“Size is the enemy of growth. It is one of the unwritten laws of business, a matter of simple percentages. After all, when a company has $1 billion in yearly sales, an extra $1 billion doubles its size. Add $1 billion in new business to a $10 billion-a-year company, and it amounts to just 10 percent growth. The size-growth tradeoff seems inevitable, an inescapable force like gravity,” Steve Lohr reports for The New York Times. “Try telling that to Apple, the corporate giant that two weeks ago reported a 71 percent jump in quarterly sales. Apple generates revenue at the rate of $100 billion a year.”

“The software and services that work on Apple’s hit products are accelerating its extraordinary expansion,” Lohr reports. “Apple provides the underlying technology and marketplace: iTunes software and the iTunes Store for managing, downloading and buying music and media; iPhone and iPad software for creating applications; and the App Store for sampling and buying them.”

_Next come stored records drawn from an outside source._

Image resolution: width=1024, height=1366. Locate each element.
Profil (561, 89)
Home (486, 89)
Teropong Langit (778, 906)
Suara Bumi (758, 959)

Lohr reports, “The more people buy iPhones and iPads, the more software developers and media companies want to write applications for them, as various as games and digital magazines. And consumers are more likely to buy iPhones and iPads when more entertainment and information applications are available on them. The combination of hardware, software and services is what corporate executives, economists and analysts call a platform. Successful technology platforms sustain and reinforce growth. And this self-reinforcing cycle is known as a network effect. It helps the platform owner and raises a barrier to competitors.”